───── Working data ─────

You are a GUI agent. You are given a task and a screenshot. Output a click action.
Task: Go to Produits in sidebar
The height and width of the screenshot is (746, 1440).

─────
───── Working data ─────

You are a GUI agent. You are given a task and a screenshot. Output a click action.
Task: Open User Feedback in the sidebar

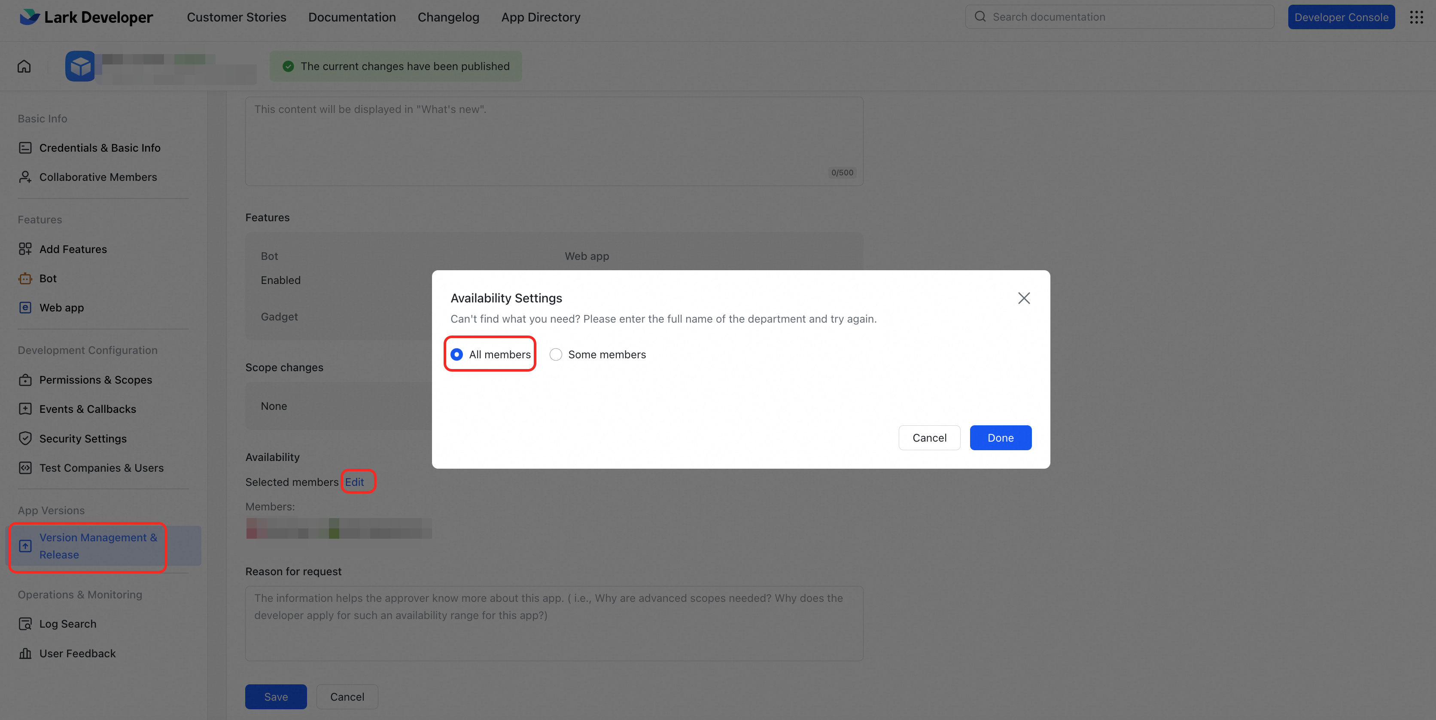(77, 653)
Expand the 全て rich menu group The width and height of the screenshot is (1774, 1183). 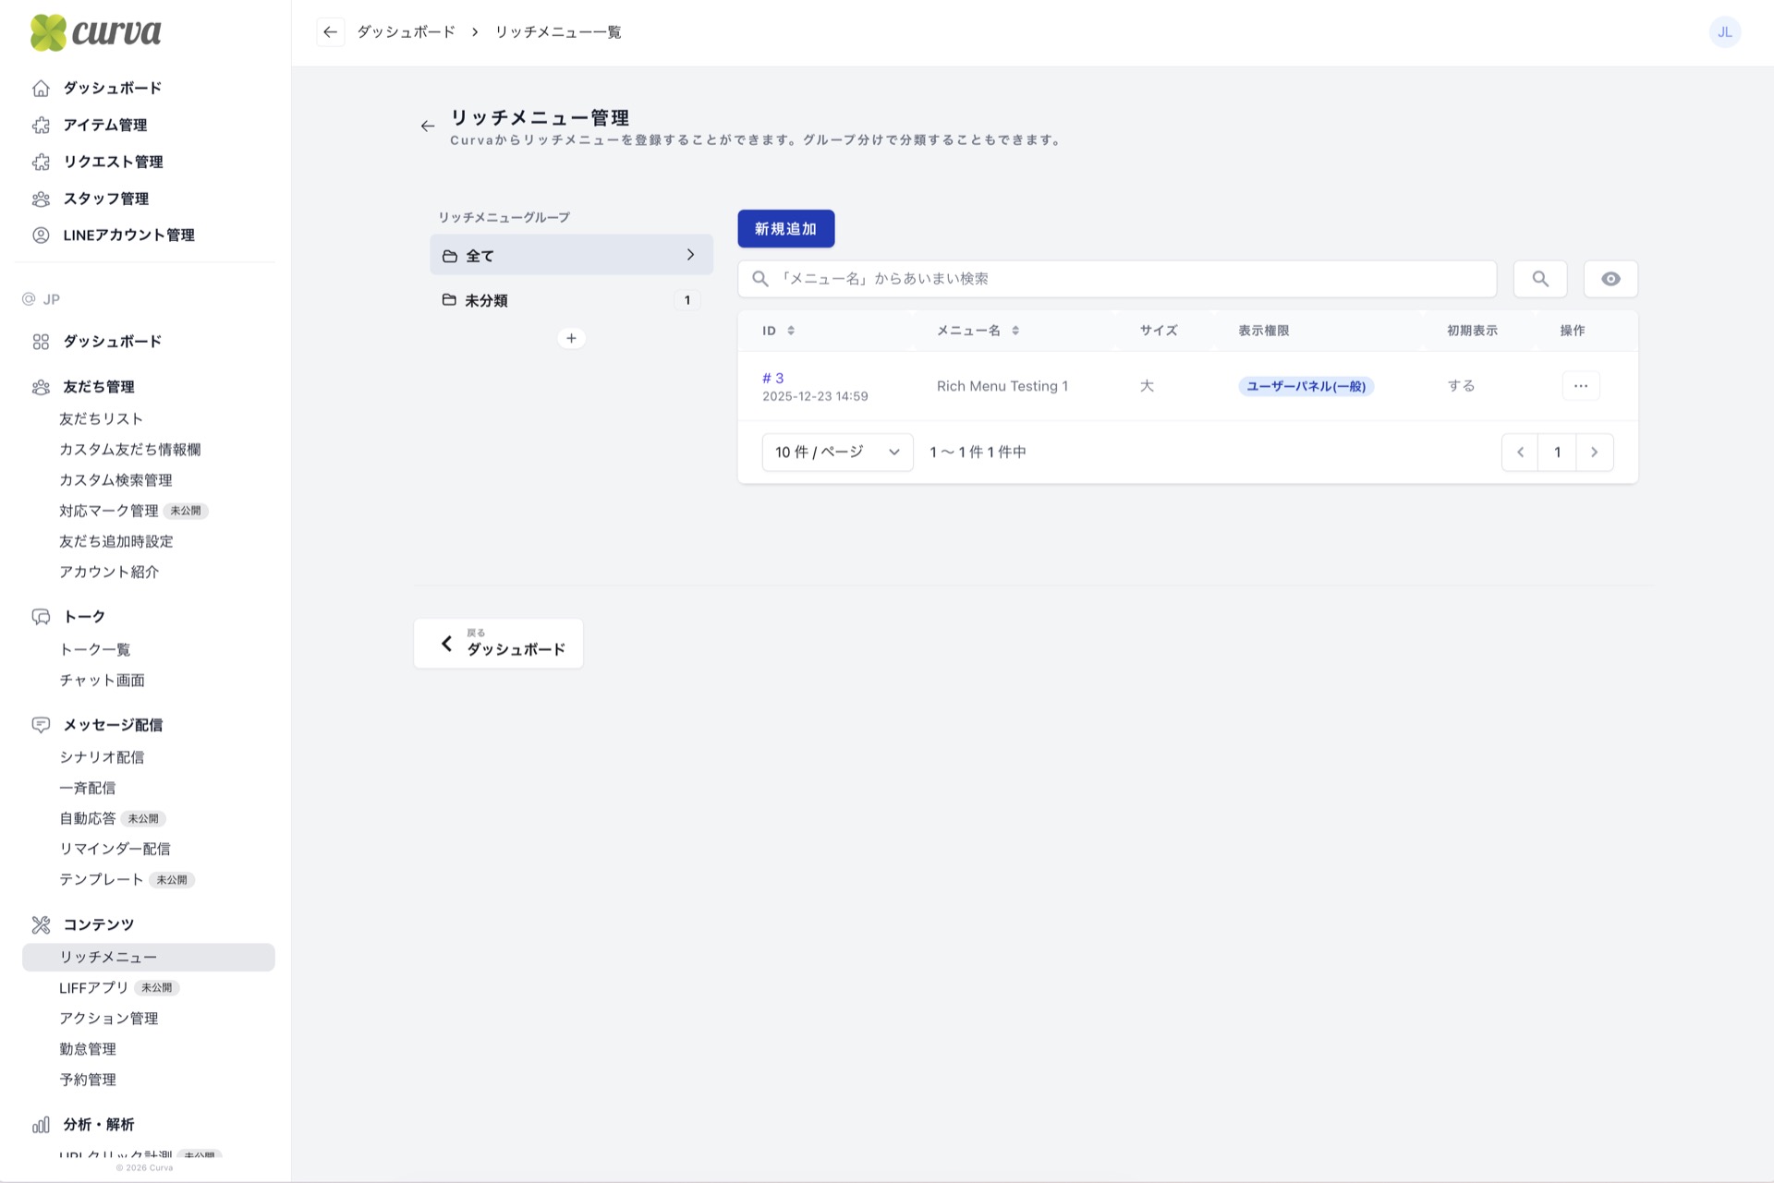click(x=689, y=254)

─────
───── Working data ─────

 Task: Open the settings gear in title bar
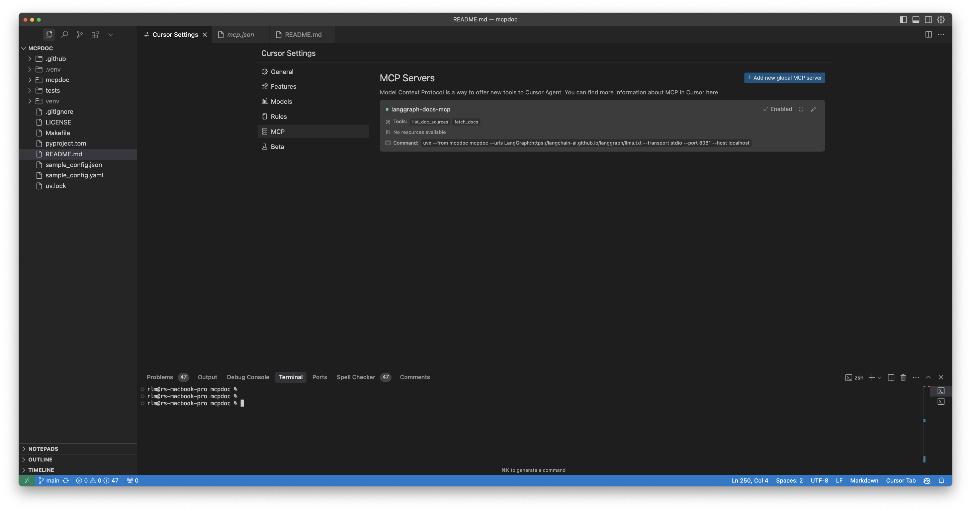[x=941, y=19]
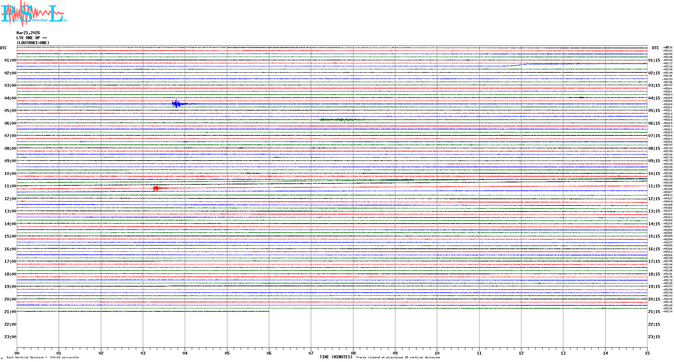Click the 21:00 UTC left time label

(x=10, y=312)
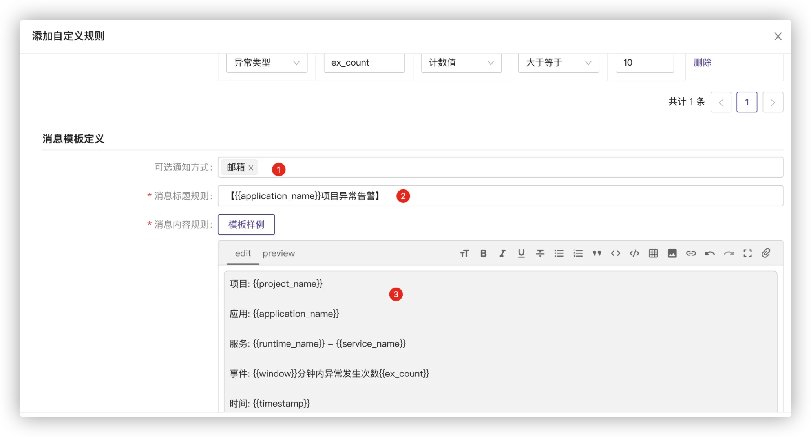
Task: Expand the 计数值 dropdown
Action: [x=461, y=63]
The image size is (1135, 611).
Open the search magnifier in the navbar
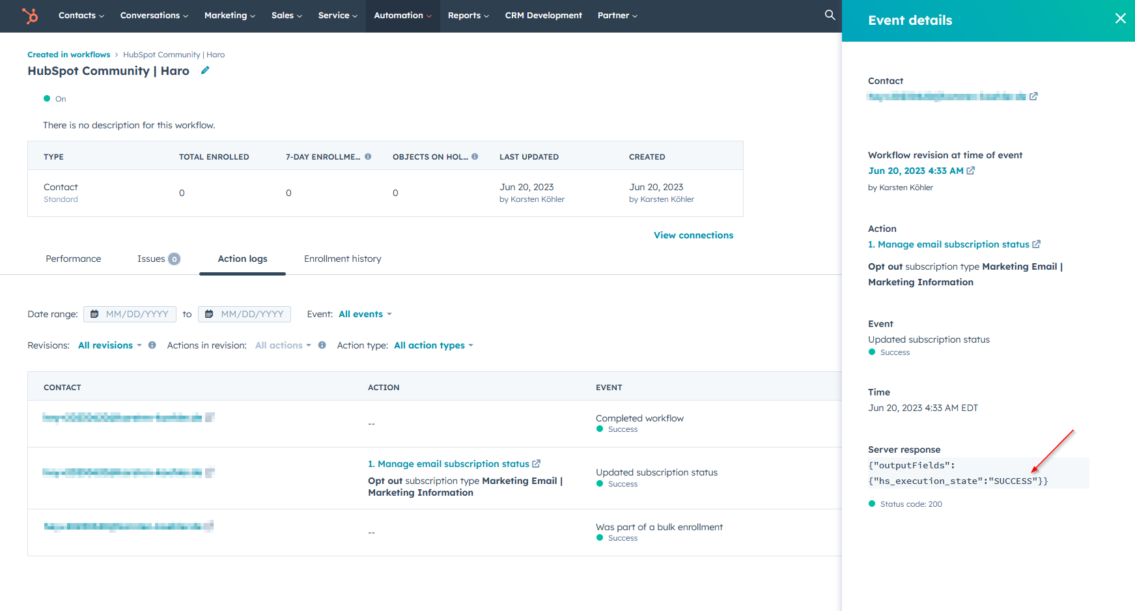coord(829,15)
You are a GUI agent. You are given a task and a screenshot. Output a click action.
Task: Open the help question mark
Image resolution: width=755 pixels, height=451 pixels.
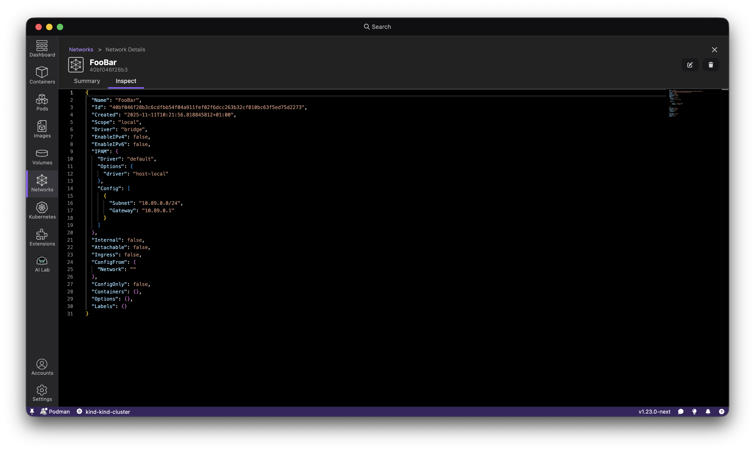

─────

→ Problem description: Could you restate word for word the lines above, from the one that contains "Task: Go to Produits in sidebar" through the one that contains "The height and", and no others?

→ Response to the exercise:
Task: Go to Produits in sidebar
The height and width of the screenshot is (746, 1440).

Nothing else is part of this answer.